# Wade Fishing Rod Holder / Lanyard



## Gilligan67 (Dec 27, 2021)

The most recent CCA Currents Edition has a guy on the front with a flounder and he has a lanyard type rod holder around his neck. Anyone know of where to purchase or have a link to where these are sold?


----------



## RANCH (Apr 6, 2021)

Home made maybe ?


----------



## Gilligan67 (Dec 27, 2021)

If you open the magazine there's another person with a camouflage version of the same thing. That is why I think it's manufactured somewhere.


----------



## RigRat (Sep 7, 2006)

Looks homemade based on the upper carabiner being attached to it with a splitting from car keys size. Wish I could tell what the bottom portion is. Really like the idea. Keeps rod high and from flipping into water.


----------



## RigRat (Sep 7, 2006)

Just found the article, it’s Mid-Coast Pres and VP in the two pics anybody know than to reach out and ask?


----------



## RB II (Feb 26, 2009)

Looks like the butt of the rod is in a holder at one end of the lanyard and the caribiner on the rod is on the other end. Pretty slick looking setup. Probably puts it away after the fish is on the Boga.


----------



## habanerojooz (Dec 4, 2006)

Photo looks like a standard lanyard. The carabiner clip on his left side that holds the rod appears to be attached to the midpoint of the left side lanyard strap via a safety pin or something simple. The rod handle appears to be held by the lanyard’s main carabiner.

So….take a big safety pin, apply it to one side of the lanyard and attach a carabiner. A thick rubber band would work if you don’t have a safety pin. Use that carabiner to clip to the rod. Use the main carabiner at the bottom to clip around your rod handle. Adjust it so that the rod handle does not slide out when you let go. Done.
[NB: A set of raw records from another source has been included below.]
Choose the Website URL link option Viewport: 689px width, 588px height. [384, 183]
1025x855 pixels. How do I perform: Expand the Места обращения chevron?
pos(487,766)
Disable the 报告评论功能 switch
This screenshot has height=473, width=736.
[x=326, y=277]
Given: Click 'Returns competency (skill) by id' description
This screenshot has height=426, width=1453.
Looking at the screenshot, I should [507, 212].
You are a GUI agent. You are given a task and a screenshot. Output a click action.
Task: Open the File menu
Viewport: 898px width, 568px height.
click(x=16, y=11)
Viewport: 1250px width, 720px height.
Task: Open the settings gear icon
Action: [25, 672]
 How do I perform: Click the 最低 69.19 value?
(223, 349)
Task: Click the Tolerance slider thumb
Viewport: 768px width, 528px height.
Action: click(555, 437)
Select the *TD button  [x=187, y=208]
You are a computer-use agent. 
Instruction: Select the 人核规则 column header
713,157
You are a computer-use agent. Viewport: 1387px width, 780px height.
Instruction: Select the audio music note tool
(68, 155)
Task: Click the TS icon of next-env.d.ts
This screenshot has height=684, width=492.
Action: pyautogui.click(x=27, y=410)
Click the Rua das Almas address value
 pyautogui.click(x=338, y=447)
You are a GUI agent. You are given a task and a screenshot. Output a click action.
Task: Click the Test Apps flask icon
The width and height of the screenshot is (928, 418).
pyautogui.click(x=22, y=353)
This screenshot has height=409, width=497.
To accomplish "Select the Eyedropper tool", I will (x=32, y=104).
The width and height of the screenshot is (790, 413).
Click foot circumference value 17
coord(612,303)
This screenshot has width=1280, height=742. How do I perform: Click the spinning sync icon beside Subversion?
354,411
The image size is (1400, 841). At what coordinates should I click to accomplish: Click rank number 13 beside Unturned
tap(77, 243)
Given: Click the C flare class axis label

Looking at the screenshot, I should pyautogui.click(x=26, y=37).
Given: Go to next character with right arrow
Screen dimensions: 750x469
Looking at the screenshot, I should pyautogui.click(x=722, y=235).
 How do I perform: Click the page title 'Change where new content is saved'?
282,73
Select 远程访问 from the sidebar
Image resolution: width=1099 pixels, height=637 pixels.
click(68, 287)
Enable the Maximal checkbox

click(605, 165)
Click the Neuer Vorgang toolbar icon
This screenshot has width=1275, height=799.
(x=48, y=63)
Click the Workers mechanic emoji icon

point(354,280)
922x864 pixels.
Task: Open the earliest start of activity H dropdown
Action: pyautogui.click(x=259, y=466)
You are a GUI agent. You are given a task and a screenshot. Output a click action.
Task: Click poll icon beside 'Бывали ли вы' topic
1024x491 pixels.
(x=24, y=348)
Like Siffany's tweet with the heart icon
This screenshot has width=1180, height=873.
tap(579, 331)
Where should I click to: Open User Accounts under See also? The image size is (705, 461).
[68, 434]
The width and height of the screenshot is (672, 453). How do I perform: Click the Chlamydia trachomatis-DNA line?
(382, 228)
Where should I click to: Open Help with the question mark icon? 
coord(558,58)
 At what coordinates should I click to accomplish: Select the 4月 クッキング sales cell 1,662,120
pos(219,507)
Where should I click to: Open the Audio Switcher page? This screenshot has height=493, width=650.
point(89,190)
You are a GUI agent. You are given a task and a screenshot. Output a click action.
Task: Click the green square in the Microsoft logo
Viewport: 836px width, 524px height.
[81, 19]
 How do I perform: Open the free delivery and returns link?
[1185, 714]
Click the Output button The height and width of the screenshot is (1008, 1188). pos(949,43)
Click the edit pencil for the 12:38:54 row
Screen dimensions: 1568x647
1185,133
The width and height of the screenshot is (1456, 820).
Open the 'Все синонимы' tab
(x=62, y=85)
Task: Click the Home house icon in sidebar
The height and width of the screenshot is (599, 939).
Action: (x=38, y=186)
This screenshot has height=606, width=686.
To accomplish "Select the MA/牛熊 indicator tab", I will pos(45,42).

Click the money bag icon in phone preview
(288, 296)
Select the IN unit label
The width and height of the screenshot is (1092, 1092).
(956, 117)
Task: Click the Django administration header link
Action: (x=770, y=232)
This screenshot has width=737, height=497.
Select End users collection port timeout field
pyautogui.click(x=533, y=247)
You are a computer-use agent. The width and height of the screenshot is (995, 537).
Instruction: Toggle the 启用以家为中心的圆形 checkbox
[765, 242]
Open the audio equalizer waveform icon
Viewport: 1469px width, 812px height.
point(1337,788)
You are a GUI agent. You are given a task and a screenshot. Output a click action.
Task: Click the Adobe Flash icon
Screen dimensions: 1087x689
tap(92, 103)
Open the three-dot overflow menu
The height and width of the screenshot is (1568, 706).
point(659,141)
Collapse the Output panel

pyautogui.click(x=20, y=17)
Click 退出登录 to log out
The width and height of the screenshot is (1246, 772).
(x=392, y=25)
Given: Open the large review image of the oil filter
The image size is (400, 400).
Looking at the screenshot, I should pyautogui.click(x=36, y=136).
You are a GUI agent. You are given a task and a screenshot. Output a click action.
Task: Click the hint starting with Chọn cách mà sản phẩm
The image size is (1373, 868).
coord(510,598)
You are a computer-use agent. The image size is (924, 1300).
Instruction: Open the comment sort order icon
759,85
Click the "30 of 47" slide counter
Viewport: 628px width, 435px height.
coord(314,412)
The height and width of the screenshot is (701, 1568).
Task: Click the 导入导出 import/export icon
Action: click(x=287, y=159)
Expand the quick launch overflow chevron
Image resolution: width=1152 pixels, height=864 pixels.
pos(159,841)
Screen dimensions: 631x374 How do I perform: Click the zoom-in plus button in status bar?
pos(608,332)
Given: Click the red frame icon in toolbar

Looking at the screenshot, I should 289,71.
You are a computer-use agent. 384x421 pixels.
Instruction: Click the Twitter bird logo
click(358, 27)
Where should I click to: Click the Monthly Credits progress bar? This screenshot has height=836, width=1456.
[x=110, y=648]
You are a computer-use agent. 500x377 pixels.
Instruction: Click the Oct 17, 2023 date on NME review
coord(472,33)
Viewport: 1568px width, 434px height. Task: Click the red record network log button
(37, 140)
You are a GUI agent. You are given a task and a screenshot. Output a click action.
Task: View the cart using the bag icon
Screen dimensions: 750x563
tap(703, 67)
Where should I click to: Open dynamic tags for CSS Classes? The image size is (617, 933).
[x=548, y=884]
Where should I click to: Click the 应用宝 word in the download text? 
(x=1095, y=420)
If this is too difficult, I (and many others) can tie cool custom paracord lanyards in colors of your choice for a small donation. 🤓


----------



## BTS9854 (Nov 25, 2018)

Check out a Wade Right wading setup. I have one and really like the ability to have a rod holder up high to keep my reel dry. I believe it is made by Coastal Gear.


----------



## Jdog223 (Jul 4, 2011)

habanerojooz said:


> Photo looks like a standard lanyard. The carabiner clip on his left side that holds the rod appears to be attached to the midpoint of the left side lanyard strap via a safety pin or something simple. The rod handle appears to be held by the lanyard’s main carabiner.
> 
> So….take a big safety pin, apply it to one side of the lanyard and attach a carabiner. A thick rubber band would work if you don’t have a safety pin. Use that carabiner to clip to the rod. Use the main carabiner at the bottom to clip around your rod handle. Adjust it so that the rod handle does not slide out when you let go. Done.
> 
> If this is too difficult, I (and many others) can tie cool custom paracord lanyards in colors of your choice for a small donation. 🤓


So what’s the weight of that donation lol


----------



## habanerojooz (Dec 4, 2006)

I’m developing a custom lanyard prototype of the wade fishing rod holder based on the design concept seen in the photo in this thread. I’ve discovered a solution for the lower attachment that works well. I’ll post pics soon.


----------



## That Robbie Guy (Aug 11, 2009)

habanerojooz said:


> I’m developing a custom lanyard prototype of the wade fishing rod holder based on the design concept seen in the photo in this thread. I’ve discovered a solution for the lower attachment that works well. I’ll post pics soon.


I'm first on the list!


----------



## habanerojooz (Dec 4, 2006)

First working prototype is in the testing stage. I’m using a lanyard that I had already made and some extra pieces that I had lying around. It’s very simple and it works but I can already envision a few small changes for the next iteration. Note that the carabiner clip holding the rod can be attached on either side of the lanyard.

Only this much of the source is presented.